So, last Friday, Amit Singhal, (Googles head of Search) published a post to the Google webmaster central blog.
In this post titled – “More guidance on building High- Quality Sites” Amit laid out a few bullet points offering us some guidance on the recent Panda update and what Google is necessarily looking for in terms of offering its users a quality experience.
Now, not all of the 23 points that were referenced relate to Ecommerce, as you know, much of the Panda update was aimed at taking down content farms, and other low quality content sites.
However, as usual, we need to read between the lines here and take what we can from the Google team in times such as these.
Now looking at the list of bullet points that were given to us. The most obvious one we as ecommerce centric SEO’s should consider is
“Would you feel safe giving your credit card number to this site?”
The fact that google is looking at metrics on and or off your site to determine if the typical shopper would be confident shopping with you should definitely raise a few questions if you are an Ecommerce business owner. For one, what factors could they be looking at to determine trust?
My first thought immediately gravitated towards the look and feel of a site. In my own experience, I have been reluctant to trust sites that look outdated an in need of a redesign. However, there really is no way for Google to algorithmically judge the quality of a sites design from a freshness perspective.
- What may seen as a “good” design may be different to different people.
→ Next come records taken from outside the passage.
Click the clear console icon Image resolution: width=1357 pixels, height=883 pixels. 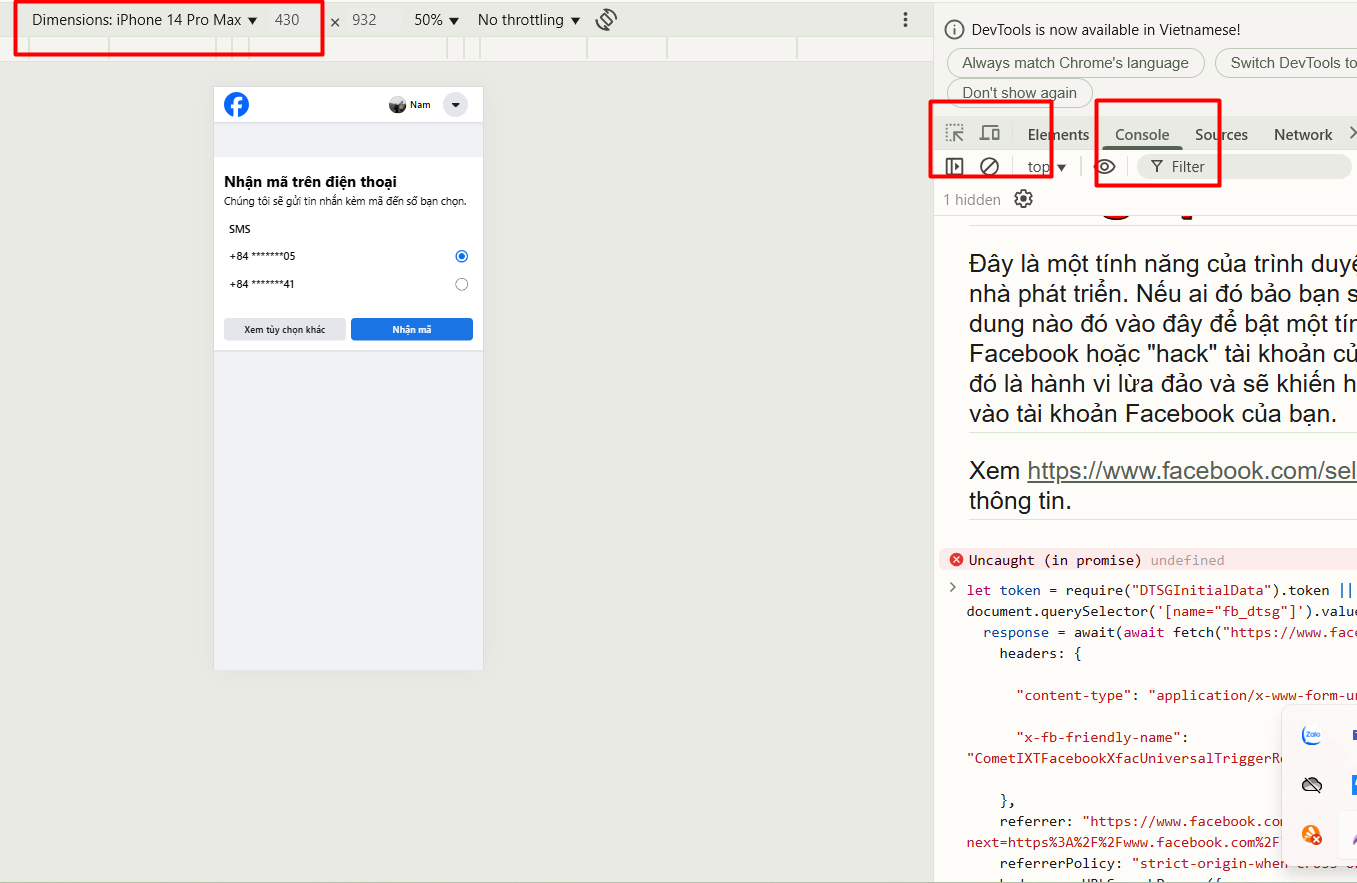(x=989, y=167)
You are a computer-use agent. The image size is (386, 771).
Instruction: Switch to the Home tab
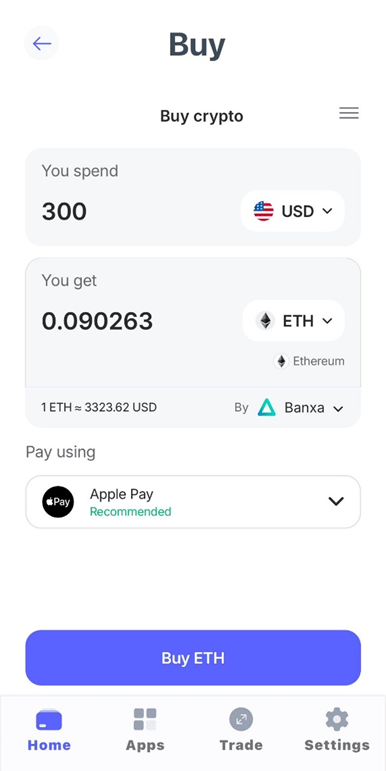[x=49, y=730]
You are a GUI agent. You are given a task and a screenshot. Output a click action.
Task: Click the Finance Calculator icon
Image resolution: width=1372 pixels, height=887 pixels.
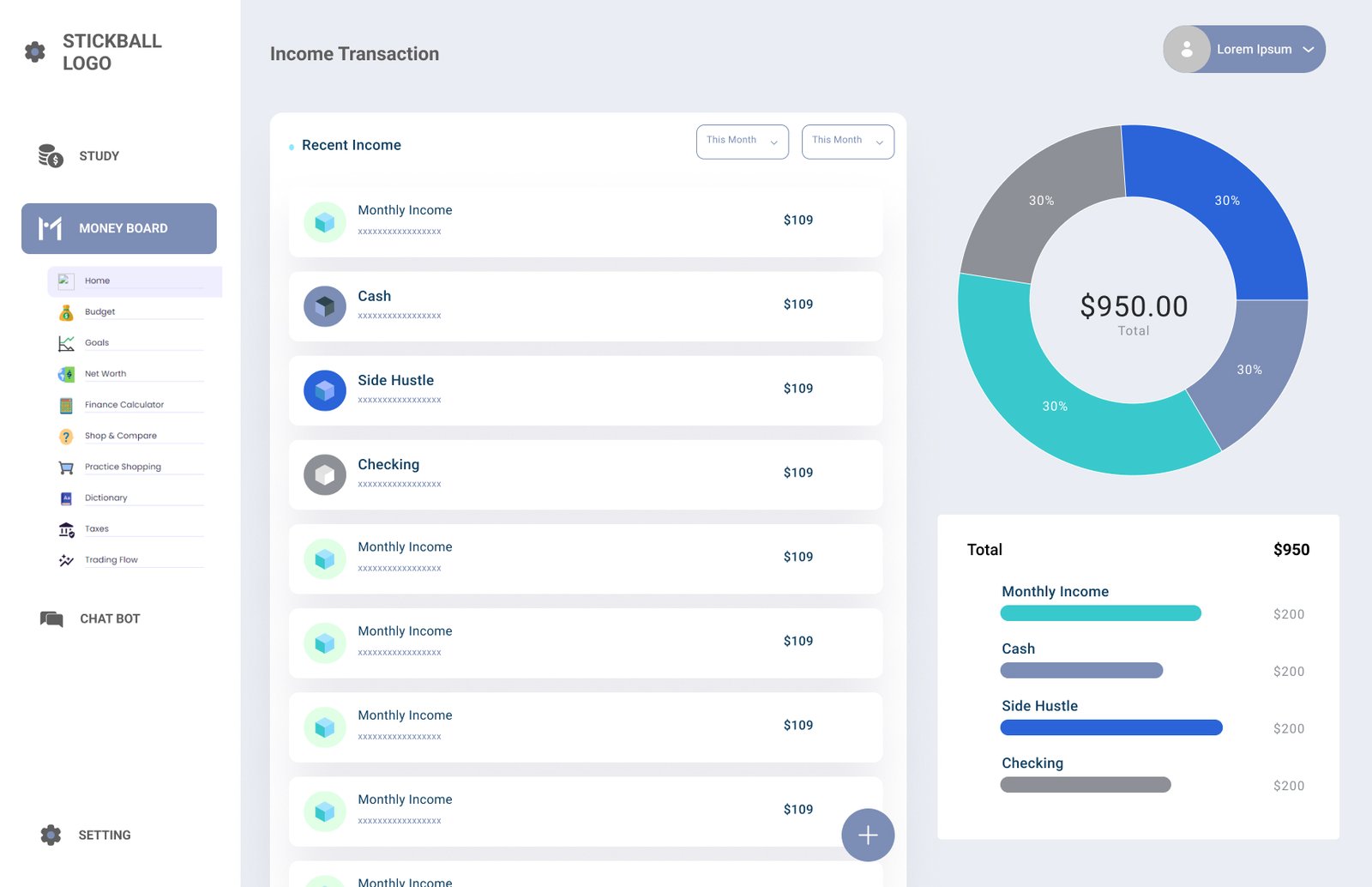click(x=66, y=405)
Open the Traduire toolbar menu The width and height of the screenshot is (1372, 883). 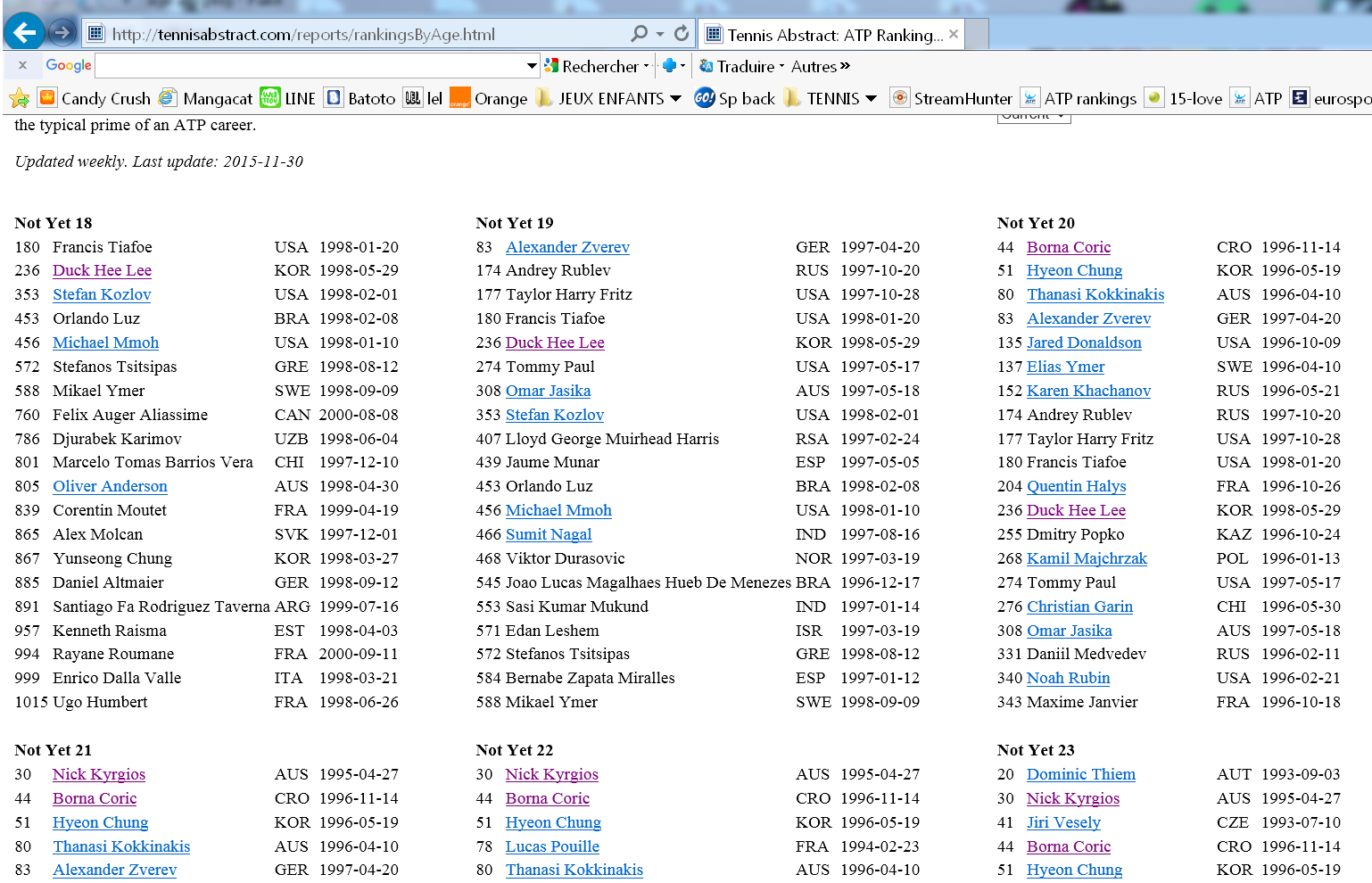[x=741, y=66]
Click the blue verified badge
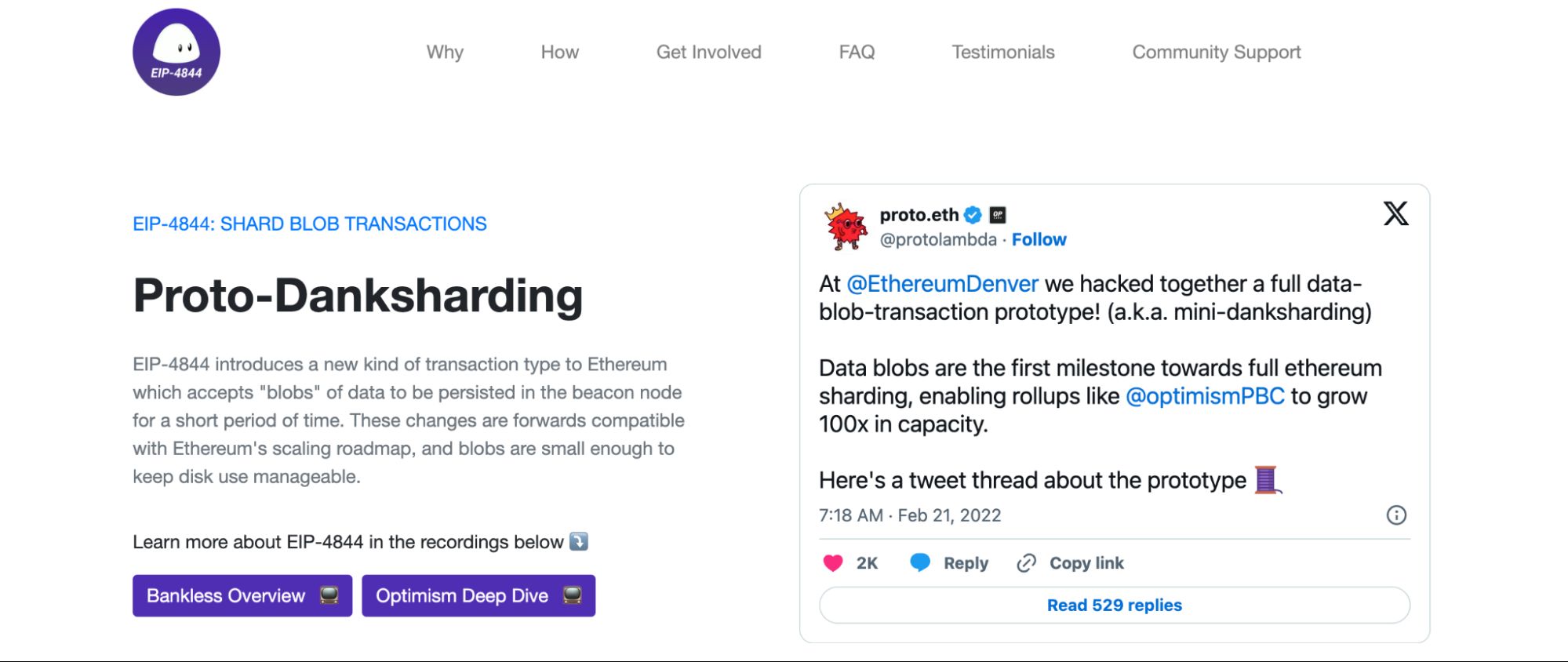The image size is (1568, 662). point(973,215)
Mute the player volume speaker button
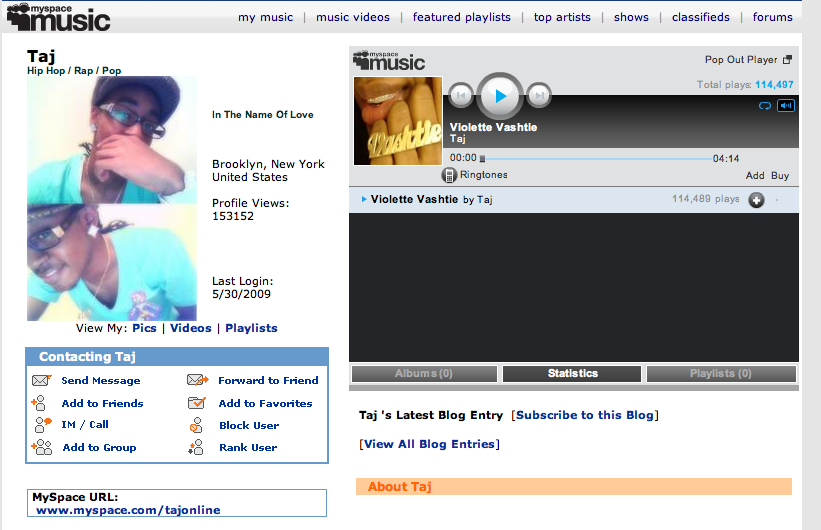The width and height of the screenshot is (821, 530). [786, 105]
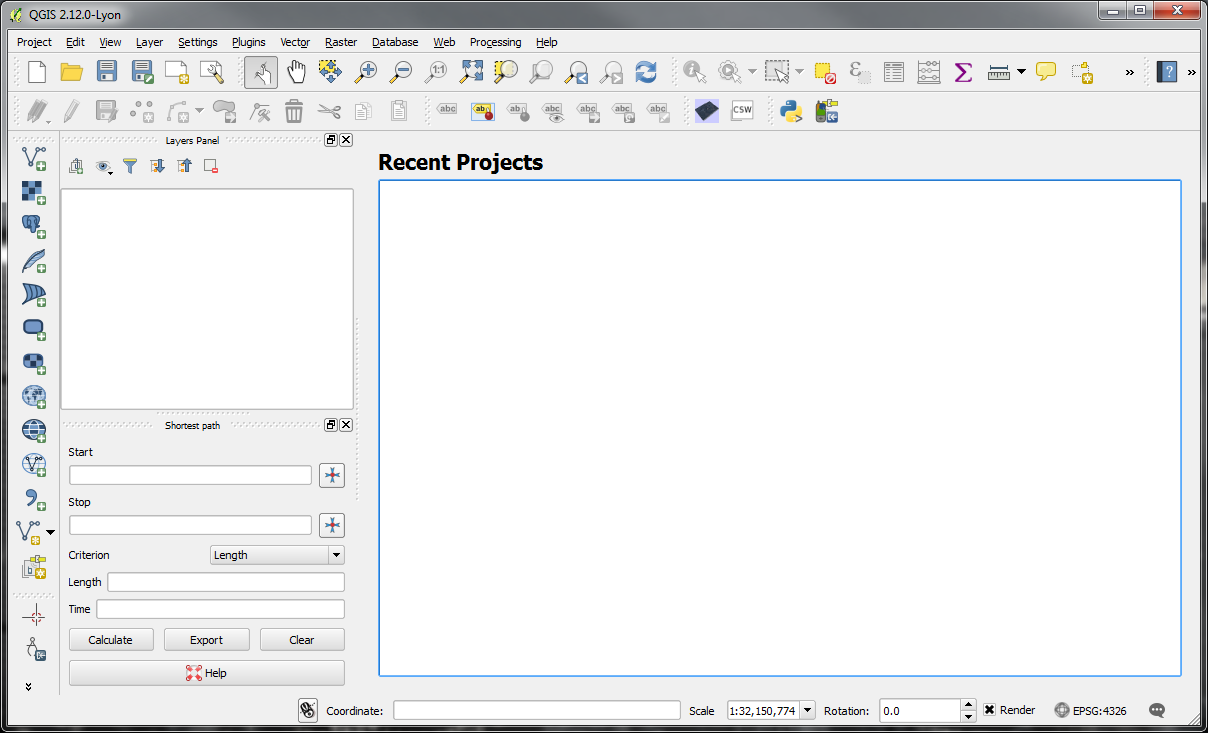Click the Export button
The width and height of the screenshot is (1208, 733).
point(206,640)
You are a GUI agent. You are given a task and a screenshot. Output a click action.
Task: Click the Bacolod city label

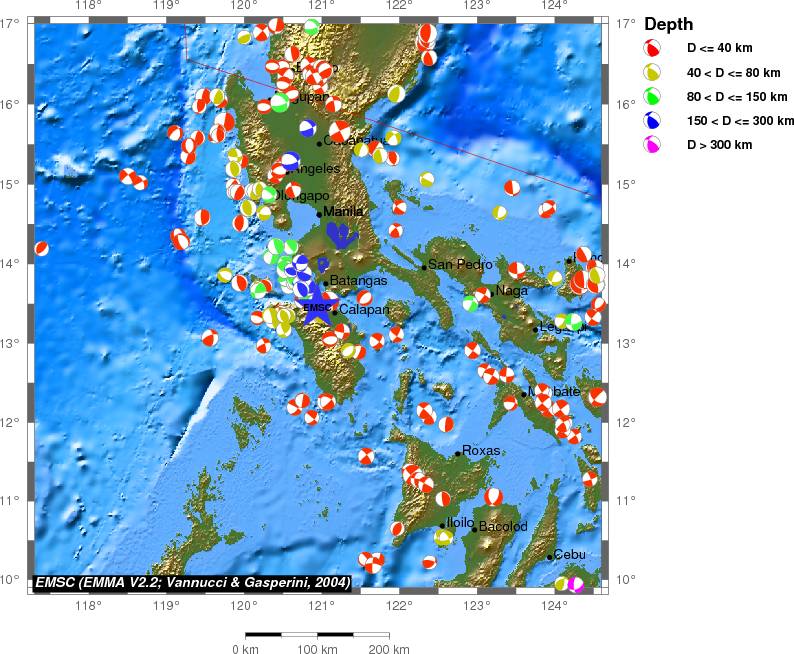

Furthermore, it would be extremely hard for an algorithm to determine something as qualitative as “ a nice looking design.”
Site design freshness can be a poor metric at determining the trust of a site ( example: there are just as many newly designed sites hit by panda as poorly designed, and also a brand new website with a fresh design is less trusted algorithmically due to its age and inherent low PR)
Despite how hard it would be for the algorithm to determine the quality of a sites design, Google has admitted to running focus groups pre-panda to determine qualitative factors of sites. Perhaps one of these focus groups was centered on determining the usability qualities of a trusted site. By doing this they could in some ways reverse engineer the design quality portion of the algorithmic update bringing in the input that they learned from their focus groups. Therefore giving a boost to website that utilize better persuasion architecture and calls to action.
- Customer Reviews and User generated content is something to take into consideration. Back in November of 2010 Vitaly Borker’s website, Decormyeyes.com began emerging in the rankings for quite competitive keywords. His secret was his acquiring of links from customer review sites . However, the caveat was that all of these links coming in were from bad reviews and discussion boards complaining about the website owners bad practices. The owner even was brash enough to claim it was his business model to acquire these bad reviews because it was helping his rankings. Google vowed to fix that flaw in their algorithm. This update could be just that fix. Upon further inspection Décor My Eyes no longer ranks for competitive keywords and upon even further research of the 86 reviews Mr. Borkers website has garnered over the past several years, he has accumulated only a 1 star reseller rating. Coincidence, I think not.
- The social aspect has been something google has been looking to bring into the algorithm for sometime. Just look at their recent birth of the Google +1 button which is a clear carbon copy of the facebook like. By incorporating social aspects into the algorithm, google can more accurately determine how the masses feel about a certain website, page or product by looking into the amount of likes,tweets, or +1’s acquired. This can be appealing to google for several reasons, for one, social media profiles are typically real people. They usually aren’t pen names, or personas of people who may have a secondary M.O. Therefore the authenticity of a like on facebook can carry a lot of weight when determining if a site is trustworthy. On a side note we are looking into the use of brand names in social media posts not just likes as a factor in determining the popularity/trust of a site.
So in conclusion, there is no question that the algo was tweaked for panda to include site trustworthiness for Ecommerce sites. We do not know exactly what metrics are being factored in. However, a good strategy moving forward would be to start with these 3 areas:
- Do your best to satisfy each customer to the best of your ability. Remember someone who had a bad experience is much more likely to tell about their experience than someone who had a standard transaction experience. ( Most importantly bad reviews can hurt your site)
- Social Media – start getting your site more socially involved if you are not already doing so already. If Google has not yet they certainly will be looking at this more in the future
- Site usability – Consider your shoppers when laying your site out. Minimize clicks from category pages to products, help your shoppers find what they are looking for easier, consider making prominent calls to action and make sure that users are able to leave their feedback where possible. Not only is user generated content free, but it is unique and possibly can boost the amount of positive signals your site is sending to the search engines that your site is indeed trusted and of high quality.